[Dataset items]
[Start of section]
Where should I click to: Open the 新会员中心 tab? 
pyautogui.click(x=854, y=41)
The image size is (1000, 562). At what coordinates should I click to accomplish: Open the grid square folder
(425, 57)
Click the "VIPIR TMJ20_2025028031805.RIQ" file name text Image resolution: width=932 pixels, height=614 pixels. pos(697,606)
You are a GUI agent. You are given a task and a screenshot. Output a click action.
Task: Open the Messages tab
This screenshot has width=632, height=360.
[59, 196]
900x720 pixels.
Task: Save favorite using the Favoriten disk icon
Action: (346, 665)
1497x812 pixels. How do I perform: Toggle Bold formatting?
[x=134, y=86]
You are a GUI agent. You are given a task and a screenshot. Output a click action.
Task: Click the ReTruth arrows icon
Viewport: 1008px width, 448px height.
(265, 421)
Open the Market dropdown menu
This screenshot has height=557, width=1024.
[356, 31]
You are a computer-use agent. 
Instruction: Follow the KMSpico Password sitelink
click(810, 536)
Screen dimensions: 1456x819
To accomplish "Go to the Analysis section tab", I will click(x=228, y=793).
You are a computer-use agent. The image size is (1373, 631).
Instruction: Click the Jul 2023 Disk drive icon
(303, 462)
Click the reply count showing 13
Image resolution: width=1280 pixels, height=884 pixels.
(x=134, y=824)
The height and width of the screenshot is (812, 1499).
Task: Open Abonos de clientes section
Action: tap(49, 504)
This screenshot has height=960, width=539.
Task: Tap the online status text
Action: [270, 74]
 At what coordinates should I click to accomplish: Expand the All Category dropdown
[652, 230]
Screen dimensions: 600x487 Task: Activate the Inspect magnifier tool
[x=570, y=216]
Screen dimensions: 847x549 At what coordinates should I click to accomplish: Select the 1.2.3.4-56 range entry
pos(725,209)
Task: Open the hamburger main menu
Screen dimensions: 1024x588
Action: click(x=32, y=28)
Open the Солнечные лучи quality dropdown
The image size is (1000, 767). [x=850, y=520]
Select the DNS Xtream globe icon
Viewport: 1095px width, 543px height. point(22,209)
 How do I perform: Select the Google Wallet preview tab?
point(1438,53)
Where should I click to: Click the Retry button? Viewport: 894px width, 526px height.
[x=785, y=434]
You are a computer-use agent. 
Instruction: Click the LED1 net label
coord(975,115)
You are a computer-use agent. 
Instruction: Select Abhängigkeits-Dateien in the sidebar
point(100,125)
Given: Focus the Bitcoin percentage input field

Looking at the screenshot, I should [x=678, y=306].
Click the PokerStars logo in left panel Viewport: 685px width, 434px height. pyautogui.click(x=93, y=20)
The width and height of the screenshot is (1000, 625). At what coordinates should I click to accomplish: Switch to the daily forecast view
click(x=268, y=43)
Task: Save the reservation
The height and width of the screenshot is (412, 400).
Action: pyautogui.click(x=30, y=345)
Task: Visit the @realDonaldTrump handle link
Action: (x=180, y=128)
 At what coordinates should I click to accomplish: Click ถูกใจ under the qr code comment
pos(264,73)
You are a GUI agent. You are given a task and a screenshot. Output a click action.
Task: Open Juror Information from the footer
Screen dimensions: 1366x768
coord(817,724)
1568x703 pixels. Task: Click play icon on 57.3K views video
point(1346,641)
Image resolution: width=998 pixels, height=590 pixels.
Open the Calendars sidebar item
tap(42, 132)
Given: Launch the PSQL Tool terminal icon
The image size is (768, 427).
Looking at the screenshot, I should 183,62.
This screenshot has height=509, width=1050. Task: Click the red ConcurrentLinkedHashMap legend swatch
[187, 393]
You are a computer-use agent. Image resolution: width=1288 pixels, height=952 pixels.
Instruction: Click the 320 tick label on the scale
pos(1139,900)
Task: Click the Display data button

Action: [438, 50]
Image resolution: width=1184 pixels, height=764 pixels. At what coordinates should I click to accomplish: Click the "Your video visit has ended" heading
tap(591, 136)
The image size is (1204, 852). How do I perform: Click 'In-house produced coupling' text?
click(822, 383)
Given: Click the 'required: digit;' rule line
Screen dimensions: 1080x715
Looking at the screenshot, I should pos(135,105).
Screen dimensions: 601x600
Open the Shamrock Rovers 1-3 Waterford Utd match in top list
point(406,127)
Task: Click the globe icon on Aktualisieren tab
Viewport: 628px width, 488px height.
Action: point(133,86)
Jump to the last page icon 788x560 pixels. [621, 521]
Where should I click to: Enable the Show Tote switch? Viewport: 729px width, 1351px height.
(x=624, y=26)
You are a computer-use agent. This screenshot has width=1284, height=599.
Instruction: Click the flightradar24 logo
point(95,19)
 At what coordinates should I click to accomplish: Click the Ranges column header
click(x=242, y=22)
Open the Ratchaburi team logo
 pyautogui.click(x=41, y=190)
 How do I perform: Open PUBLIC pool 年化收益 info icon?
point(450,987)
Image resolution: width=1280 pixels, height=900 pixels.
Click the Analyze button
[End of section]
Reproduce each line above without any alteration.

Where should I click to: Open the 新会员中心 tab? 
pyautogui.click(x=854, y=41)
The image size is (1000, 562). At what coordinates should I click to accomplish: Open the grid square folder
(425, 57)
Click the "VIPIR TMJ20_2025028031805.RIQ" file name text Image resolution: width=932 pixels, height=614 pixels. pos(697,606)
You are a GUI agent. You are given a task and a screenshot. Output a click action.
Task: Open the Messages tab
This screenshot has width=632, height=360.
[59, 196]
900x720 pixels.
Task: Save favorite using the Favoriten disk icon
Action: (346, 665)
1497x812 pixels. How do I perform: Toggle Bold formatting?
[x=134, y=86]
You are a GUI agent. You are given a task and a screenshot. Output a click action.
Task: Click the ReTruth arrows icon
Viewport: 1008px width, 448px height.
(265, 421)
Open the Market dropdown menu
This screenshot has height=557, width=1024.
[356, 31]
You are a computer-use agent. 
Instruction: Follow the KMSpico Password sitelink
click(810, 536)
Screen dimensions: 1456x819
To accomplish "Go to the Analysis section tab", I will click(x=228, y=793).
You are a computer-use agent. The image size is (1373, 631).
Instruction: Click the Jul 2023 Disk drive icon
(303, 462)
Click the reply count showing 13
Image resolution: width=1280 pixels, height=884 pixels.
(x=134, y=824)
The height and width of the screenshot is (812, 1499).
Task: Open Abonos de clientes section
Action: tap(49, 504)
This screenshot has height=960, width=539.
Task: Tap the online status text
Action: [270, 74]
 At what coordinates should I click to accomplish: Expand the All Category dropdown
[652, 230]
Screen dimensions: 600x487 Task: Activate the Inspect magnifier tool
[x=570, y=216]
Screen dimensions: 847x549 At what coordinates should I click to accomplish: Select the 1.2.3.4-56 range entry
pos(725,209)
Task: Open the hamburger main menu
Screen dimensions: 1024x588
Action: click(x=32, y=28)
Open the Солнечные лучи quality dropdown
The image size is (1000, 767). [x=850, y=520]
Select the DNS Xtream globe icon
Viewport: 1095px width, 543px height. point(22,209)
 How do I perform: Select the Google Wallet preview tab?
point(1438,53)
Where should I click to: Click the Retry button? Viewport: 894px width, 526px height.
[x=785, y=434]
You are a computer-use agent. 
Instruction: Click the LED1 net label
coord(975,115)
You are a computer-use agent. 
Instruction: Select Abhängigkeits-Dateien in the sidebar
point(100,125)
Given: Focus the Bitcoin percentage input field

Looking at the screenshot, I should [x=678, y=306].
Click the PokerStars logo in left panel Viewport: 685px width, 434px height. pyautogui.click(x=93, y=20)
The width and height of the screenshot is (1000, 625). At what coordinates should I click to accomplish: Switch to the daily forecast view
click(x=268, y=43)
Task: Save the reservation
The height and width of the screenshot is (412, 400).
Action: pyautogui.click(x=30, y=345)
Task: Visit the @realDonaldTrump handle link
Action: (x=180, y=128)
 At what coordinates should I click to accomplish: Click ถูกใจ under the qr code comment
pos(264,73)
You are a GUI agent. You are given a task and a screenshot. Output a click action.
Task: Open Juror Information from the footer
Screen dimensions: 1366x768
coord(817,724)
1568x703 pixels. Task: Click play icon on 57.3K views video
point(1346,641)
Image resolution: width=998 pixels, height=590 pixels.
Open the Calendars sidebar item
tap(42, 132)
Given: Launch the PSQL Tool terminal icon
The image size is (768, 427).
Looking at the screenshot, I should 183,62.
This screenshot has height=509, width=1050. Task: Click the red ConcurrentLinkedHashMap legend swatch
[187, 393]
You are a computer-use agent. Image resolution: width=1288 pixels, height=952 pixels.
Instruction: Click the 320 tick label on the scale
pos(1139,900)
Task: Click the Display data button

Action: [438, 50]
Image resolution: width=1184 pixels, height=764 pixels. At what coordinates should I click to accomplish: Click the "Your video visit has ended" heading
tap(591, 136)
The image size is (1204, 852). How do I perform: Click 'In-house produced coupling' text?
click(822, 383)
Given: Click the 'required: digit;' rule line
Screen dimensions: 1080x715
Looking at the screenshot, I should pos(135,105).
Screen dimensions: 601x600
Open the Shamrock Rovers 1-3 Waterford Utd match in top list
point(406,127)
Task: Click the globe icon on Aktualisieren tab
Viewport: 628px width, 488px height.
Action: point(133,86)
Jump to the last page icon 788x560 pixels. [621, 521]
Where should I click to: Enable the Show Tote switch? Viewport: 729px width, 1351px height.
(x=624, y=26)
You are a computer-use agent. This screenshot has width=1284, height=599.
Instruction: Click the flightradar24 logo
point(95,19)
 At what coordinates should I click to accomplish: Click the Ranges column header
click(x=242, y=22)
Open the Ratchaburi team logo
 pyautogui.click(x=41, y=190)
 How do I perform: Open PUBLIC pool 年化收益 info icon?
point(450,987)
Image resolution: width=1280 pixels, height=900 pixels.
Click the Analyze button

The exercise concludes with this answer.